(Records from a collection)
####
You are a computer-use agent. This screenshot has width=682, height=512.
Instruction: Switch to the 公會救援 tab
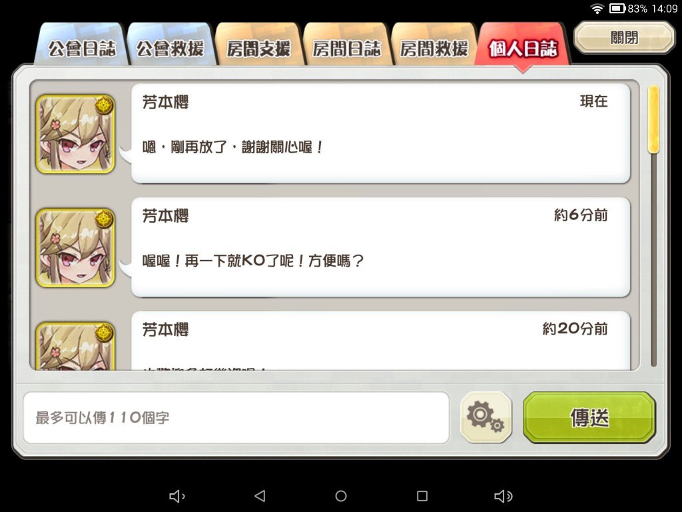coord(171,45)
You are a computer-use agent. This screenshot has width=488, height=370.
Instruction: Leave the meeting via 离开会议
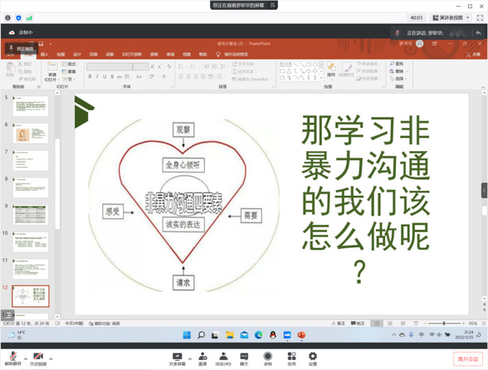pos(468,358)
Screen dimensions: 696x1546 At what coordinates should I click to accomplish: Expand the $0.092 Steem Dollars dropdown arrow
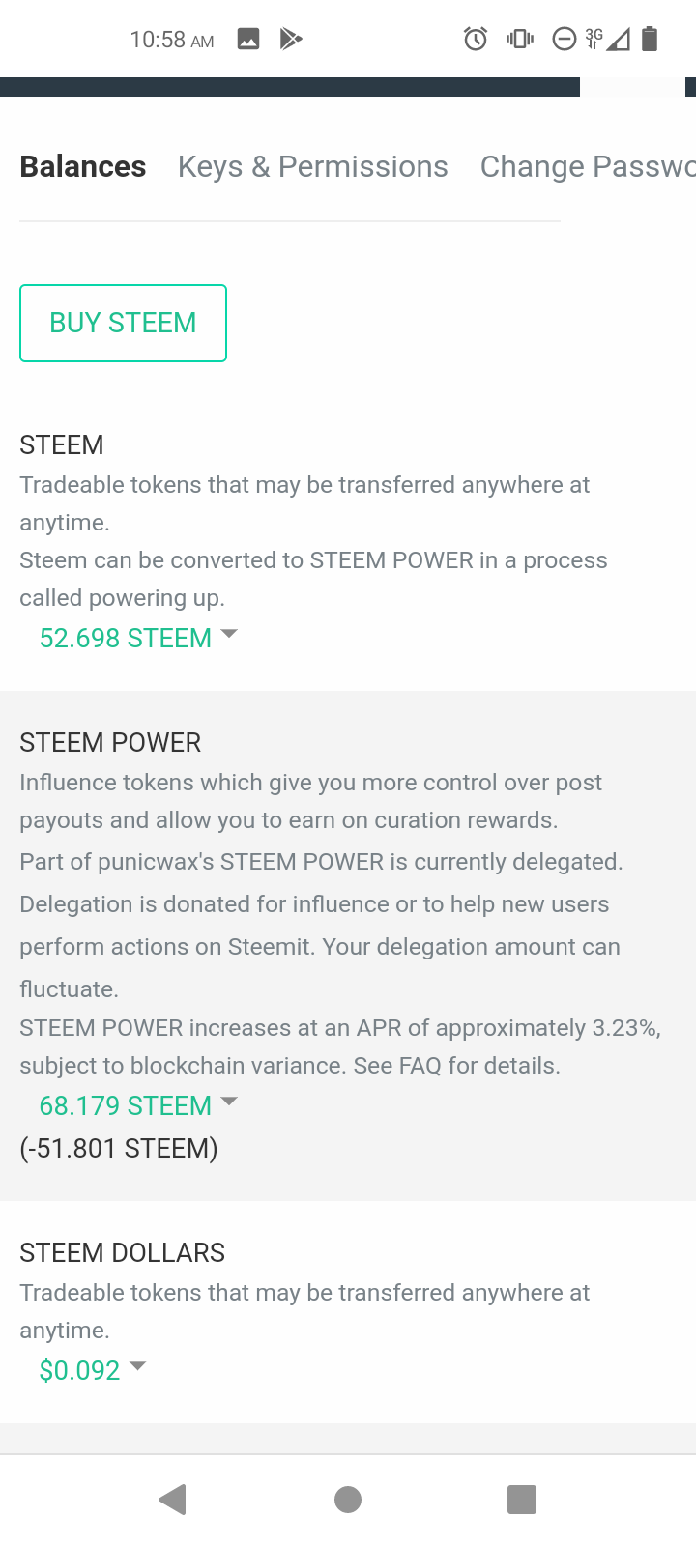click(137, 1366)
####
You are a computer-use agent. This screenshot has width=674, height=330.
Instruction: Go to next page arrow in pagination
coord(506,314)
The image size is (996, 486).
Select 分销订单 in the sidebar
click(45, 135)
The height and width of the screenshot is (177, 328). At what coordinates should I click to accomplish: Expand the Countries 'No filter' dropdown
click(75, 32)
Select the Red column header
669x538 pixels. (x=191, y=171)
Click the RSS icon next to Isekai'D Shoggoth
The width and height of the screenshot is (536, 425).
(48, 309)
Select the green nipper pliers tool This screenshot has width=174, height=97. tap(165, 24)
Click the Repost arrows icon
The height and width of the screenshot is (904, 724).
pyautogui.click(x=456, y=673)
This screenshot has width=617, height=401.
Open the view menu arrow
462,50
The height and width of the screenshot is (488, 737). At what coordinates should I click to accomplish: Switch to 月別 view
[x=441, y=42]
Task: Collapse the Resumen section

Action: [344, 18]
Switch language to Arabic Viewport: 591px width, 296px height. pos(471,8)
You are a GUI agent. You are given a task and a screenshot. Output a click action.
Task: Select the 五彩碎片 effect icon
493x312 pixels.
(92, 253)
####
TASK STATEMENT –
All lines above holding the word "This" make up the answer; copy each one.

ANSWER –
You are a computer-use agent. This screenshot has width=682, height=512.
You are a computer-use agent. This screenshot has width=488, height=370.
You are a computer-use agent. This screenshot has width=674, height=330.
Select the green nipper pliers tool This screenshot has width=174, height=97. tap(165, 24)
This screenshot has width=617, height=401.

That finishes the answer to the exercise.